Stored records
□ □ □ □ □

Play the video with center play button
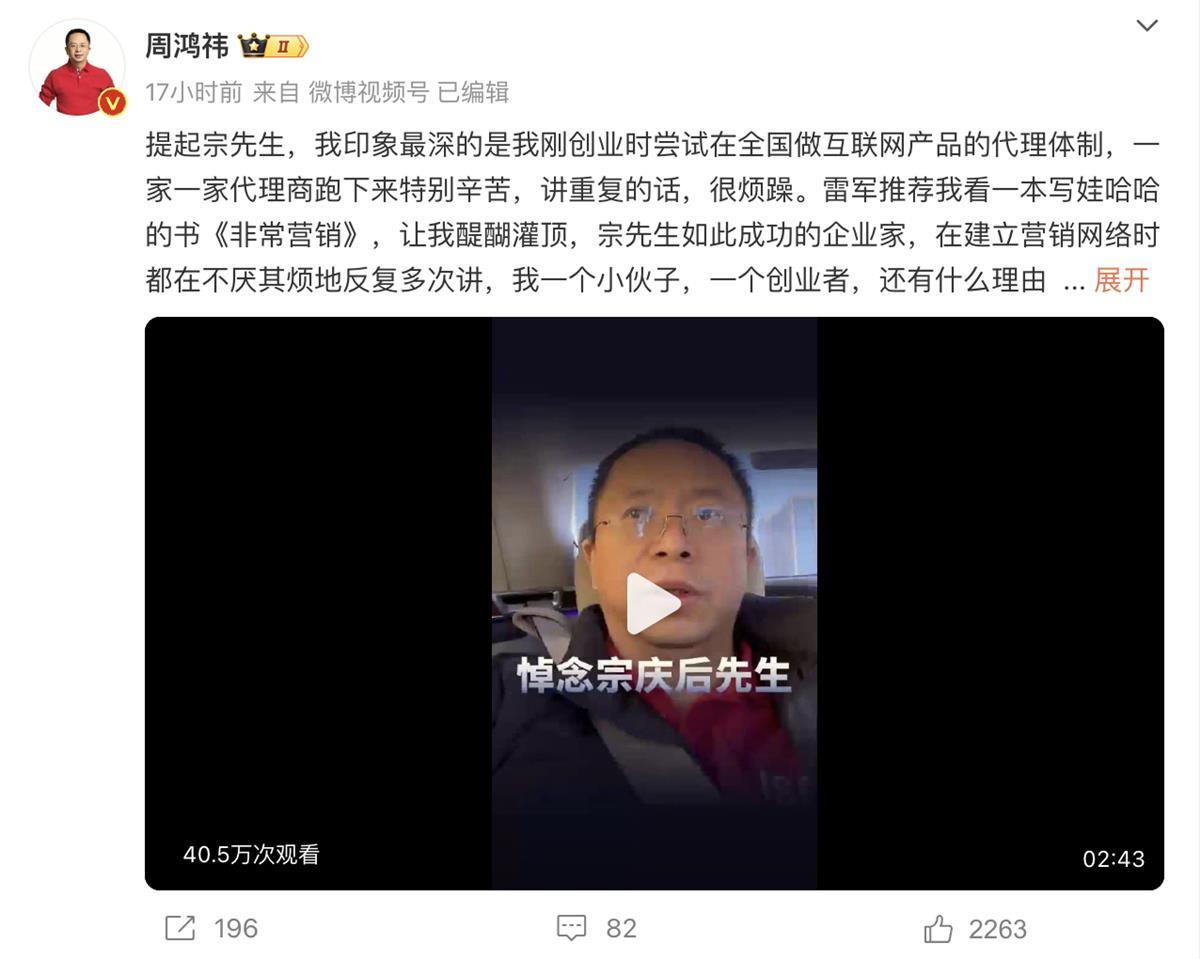The image size is (1200, 959). pyautogui.click(x=653, y=603)
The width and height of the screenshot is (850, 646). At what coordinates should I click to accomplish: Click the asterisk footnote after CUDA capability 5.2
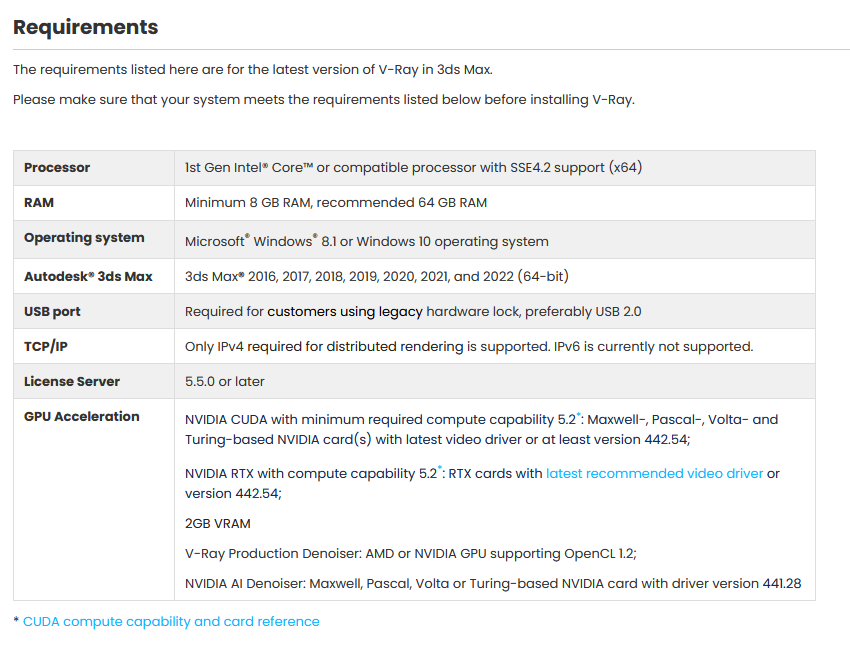578,415
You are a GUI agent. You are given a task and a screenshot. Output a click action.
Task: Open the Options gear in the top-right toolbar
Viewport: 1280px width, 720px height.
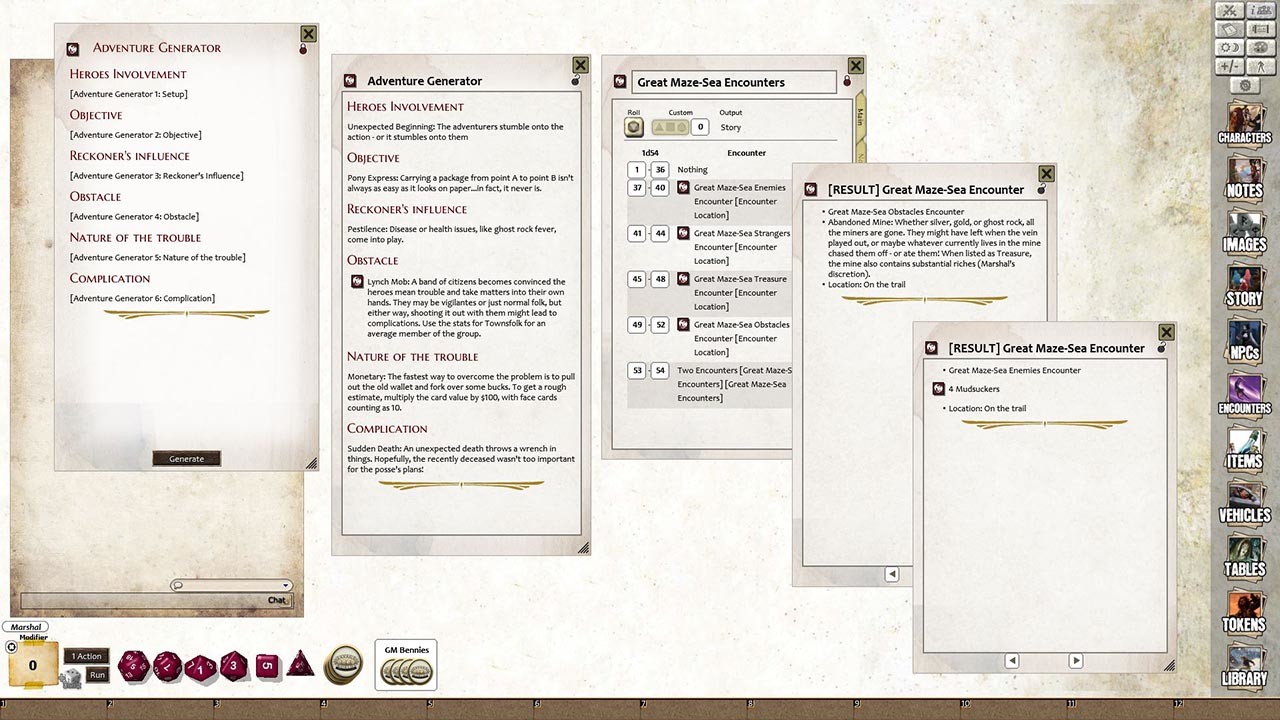click(1247, 85)
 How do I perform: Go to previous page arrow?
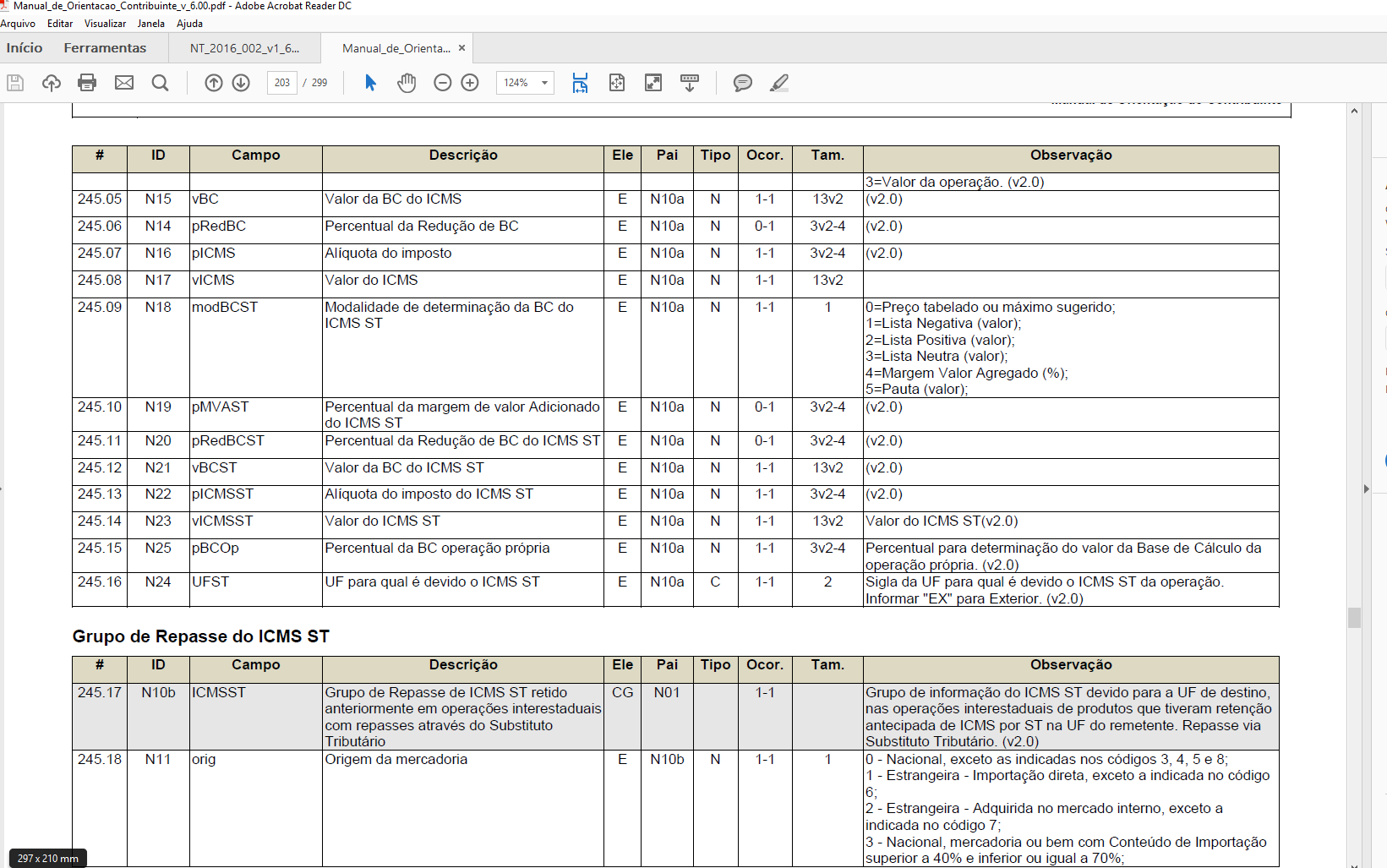tap(214, 83)
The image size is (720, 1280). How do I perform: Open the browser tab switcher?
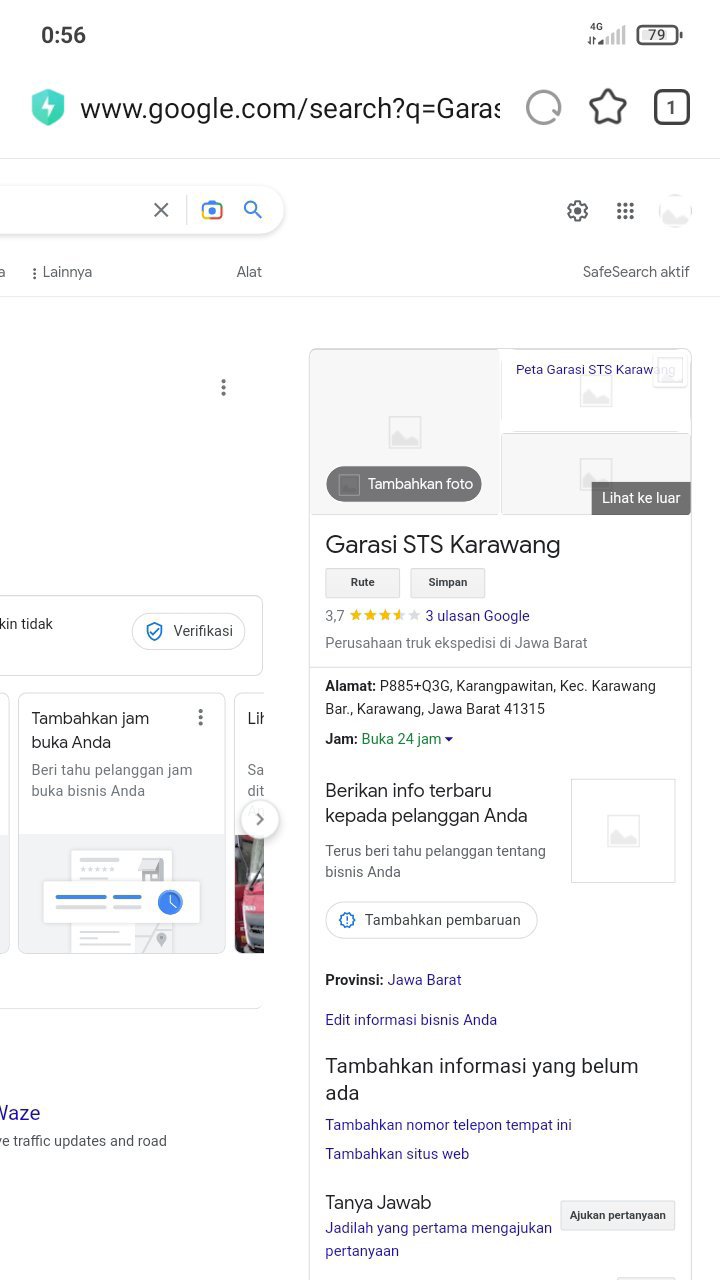tap(672, 107)
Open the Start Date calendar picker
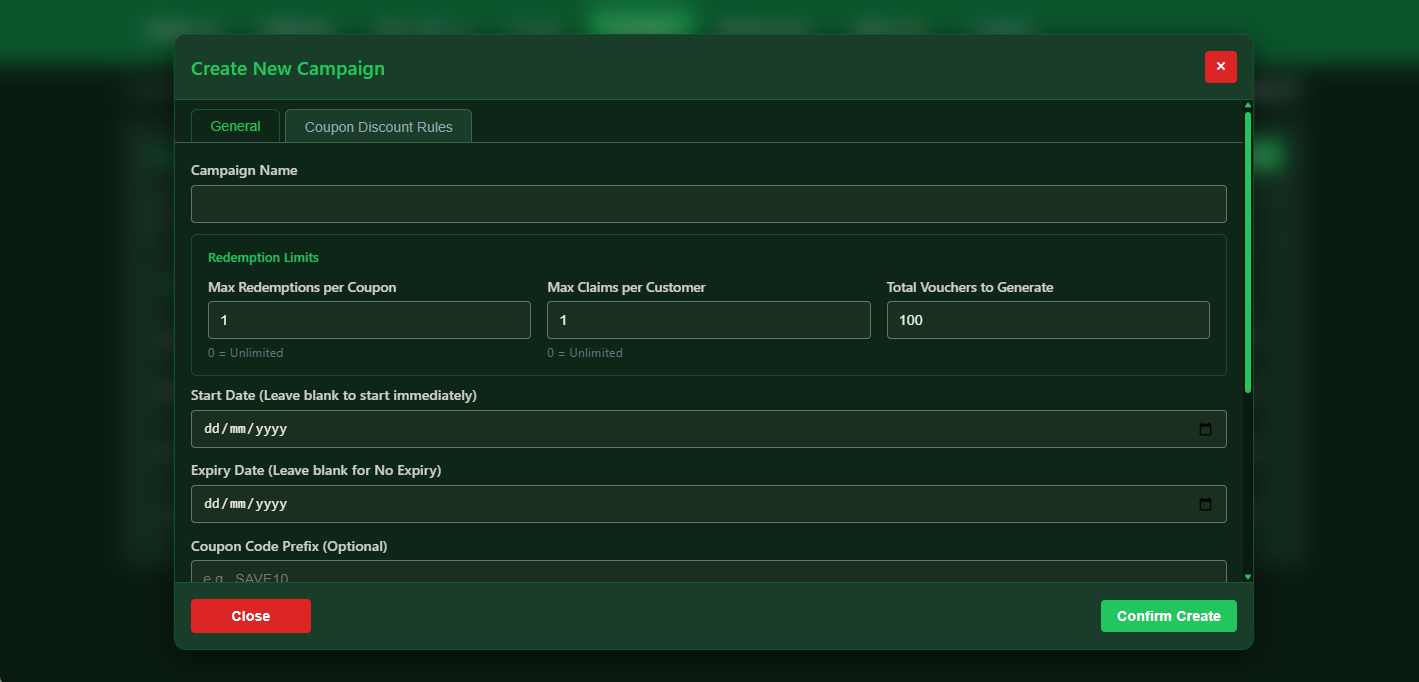This screenshot has height=682, width=1419. (1205, 428)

□ □ □ □ □

**What is expected**
Please set down only the lines from the first line of the records above through the line that has "Task: Open the", exactly, and not the pictures.

**Finished exercise**
Play the video with center play button
The image size is (1200, 959). pyautogui.click(x=653, y=603)
The width and height of the screenshot is (850, 646). At what coordinates should I click to accomplish: Click the asterisk footnote after CUDA capability 5.2
578,415
You are a GUI agent. You are given a task and a screenshot. Output a click action.
Task: Open the Options gear in the top-right toolbar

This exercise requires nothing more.